Background
Why particular individuals are more at risk of a given infectious disease than others has been a topic of interest for scientists, clinicians, and polymaths for millennia. Complex webs of factors- sociodemographic, clinical, genetic, environmental- intersect, rendering causality difficult to decipher. We aimed to demonstrate the ability of Mendelian Randomization (MR) to overcome the issues posed by confounding and reverse causality to determine the causal risk factors for the acquisition of infectious diseases, using Epstein Barr Virus (EBV) as a model pathogen.
Methods
We mapped the complex evidence from the literature prior to this study factors associated with EBV serostatus (as a proxy for infection) into a causal diagram to determine putative risk factors for our study.
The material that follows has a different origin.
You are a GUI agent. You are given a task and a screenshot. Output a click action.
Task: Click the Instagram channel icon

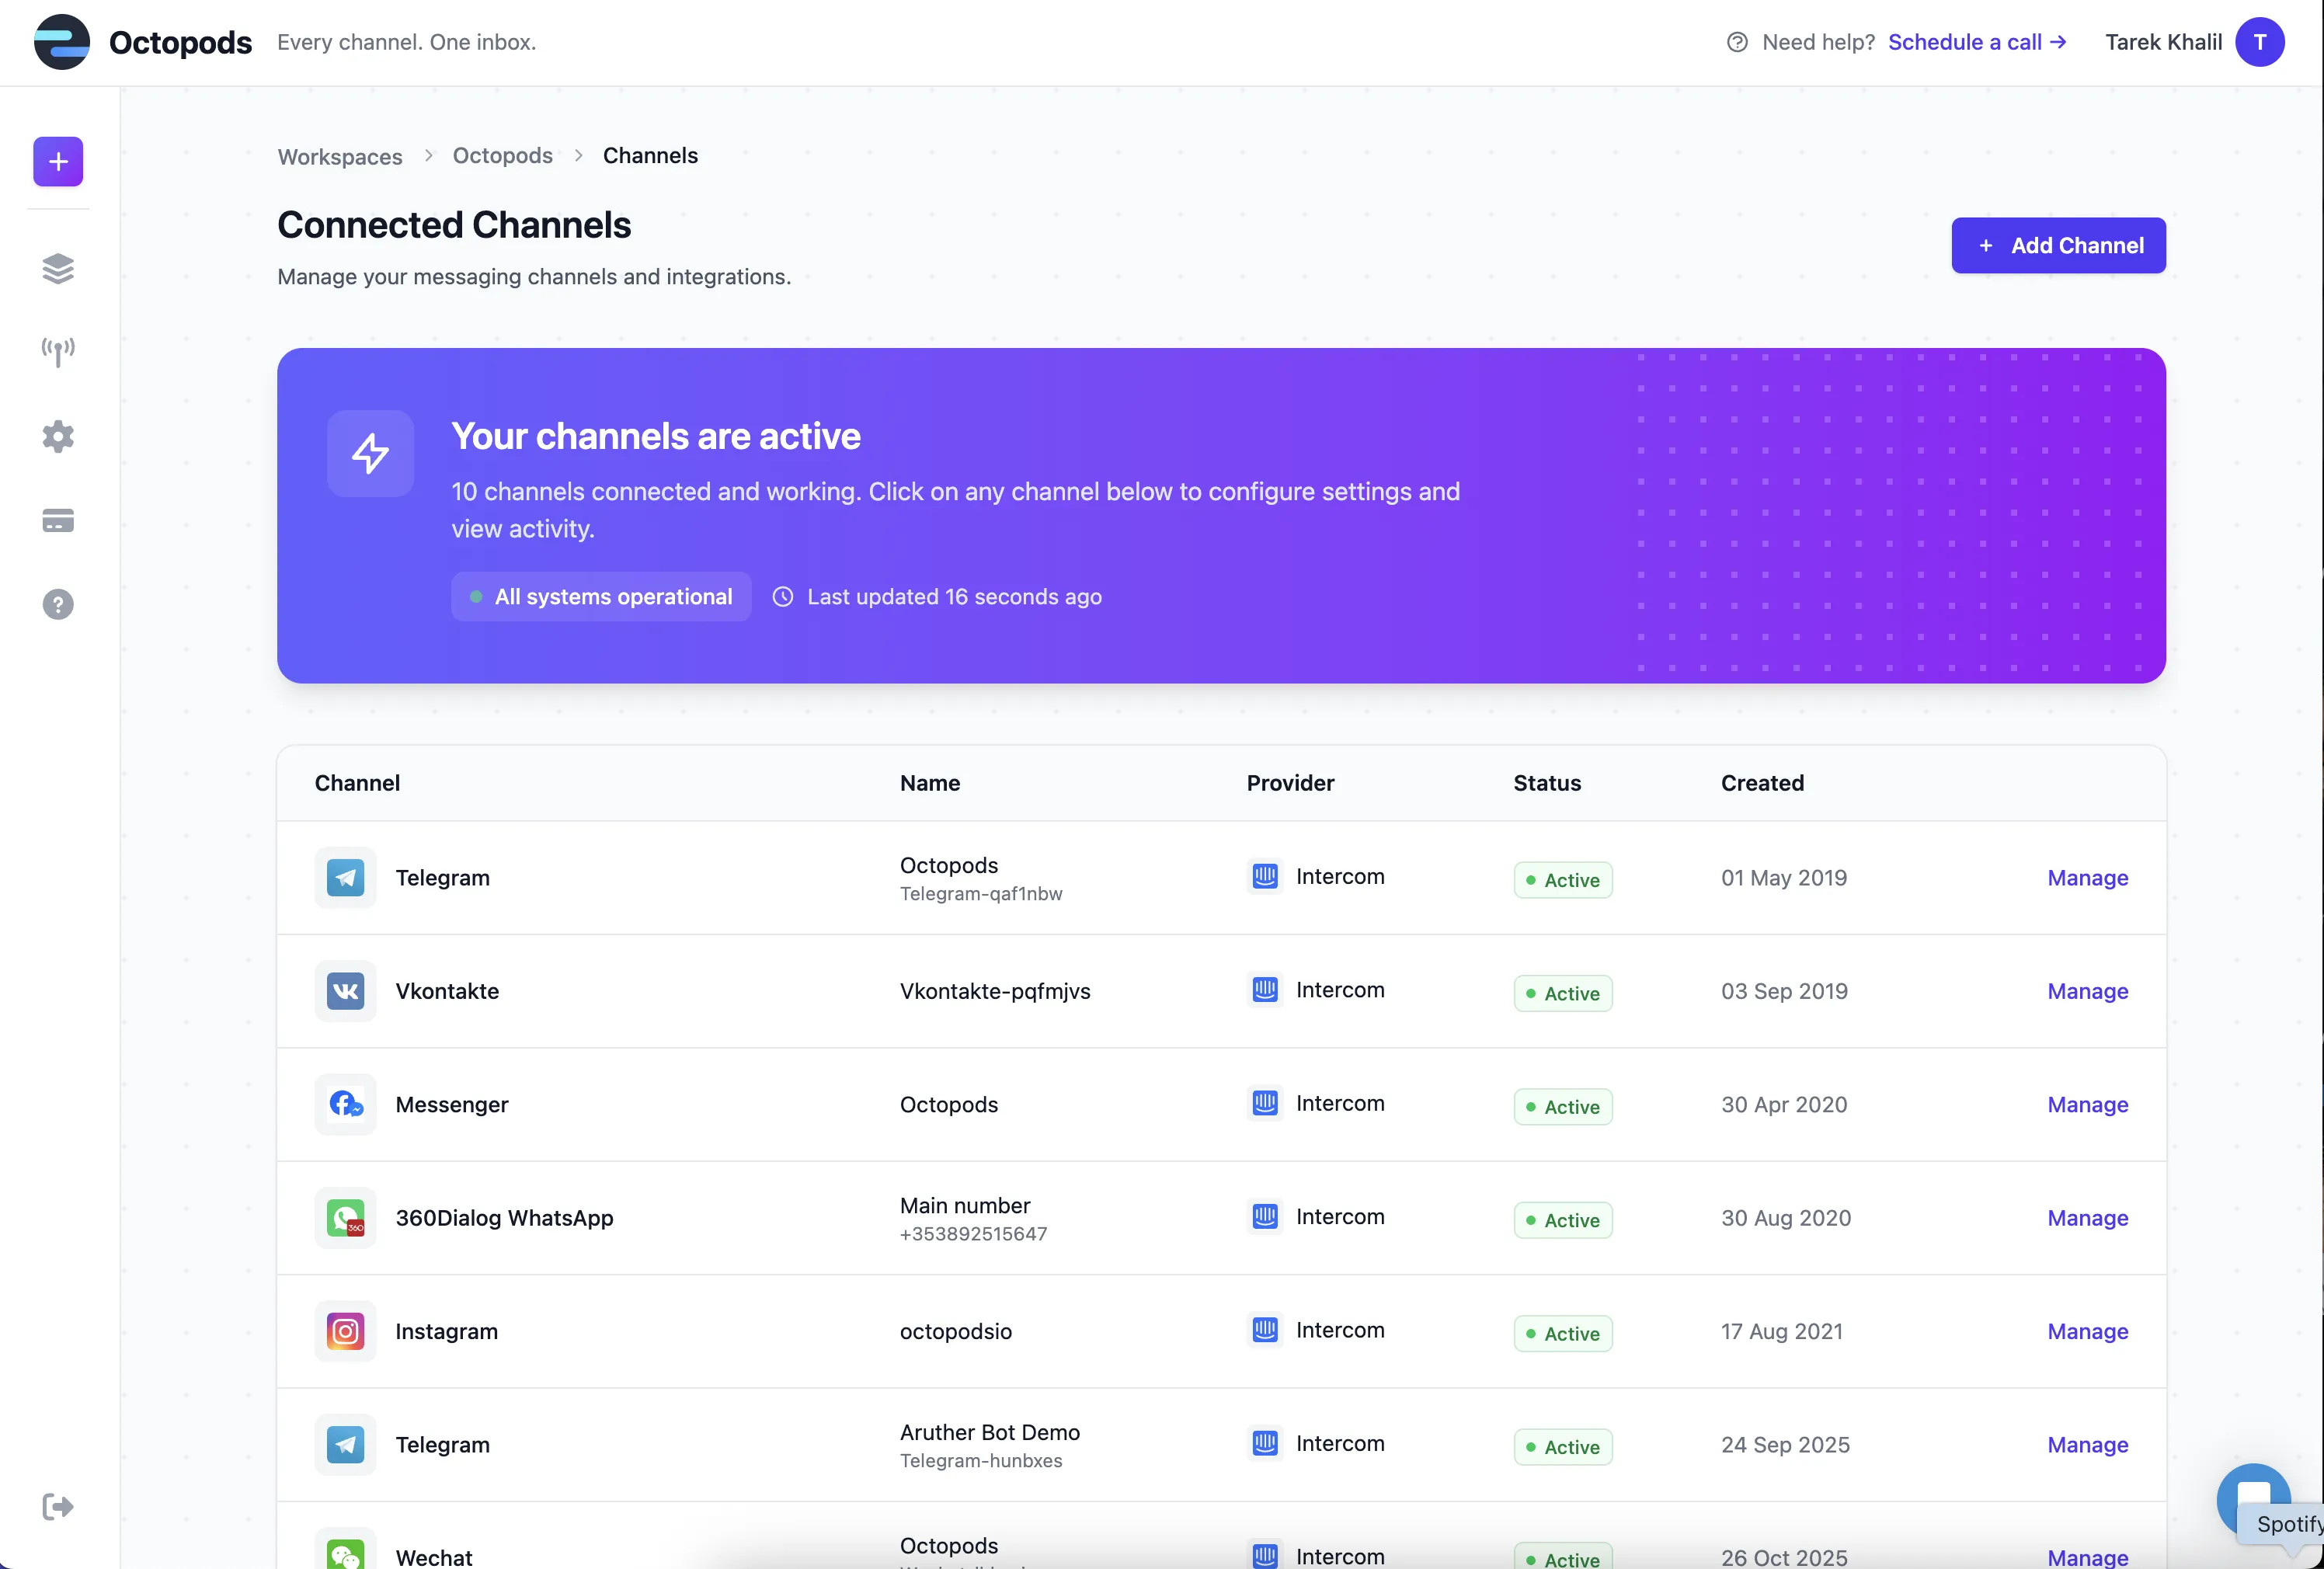[345, 1331]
Using data from the UK Biobank of 8,422 individuals genomically deemed to be of white British ancestry between the ages of 40 and 69 at recruitment between the years 2006 and 2010, we performed a genome wide association study (GWAS) of EBV serostatus, followed by a Two Sample MR to determine which putative risk factors were causal.
Results
Our GWAS identified two novel loci associated with EBV serostatus. In MR analyses, we confirmed educational attainment, number of sexual partners, and smoking as causal risk factors for EBV serostatus.
Conclusions
Our study demonstrates the power of MR to decipher complex webs of putative risk factors and determine which are causal for the acquisition of an infectious disease. The factors identified for EBV will be important for vaccine deployment.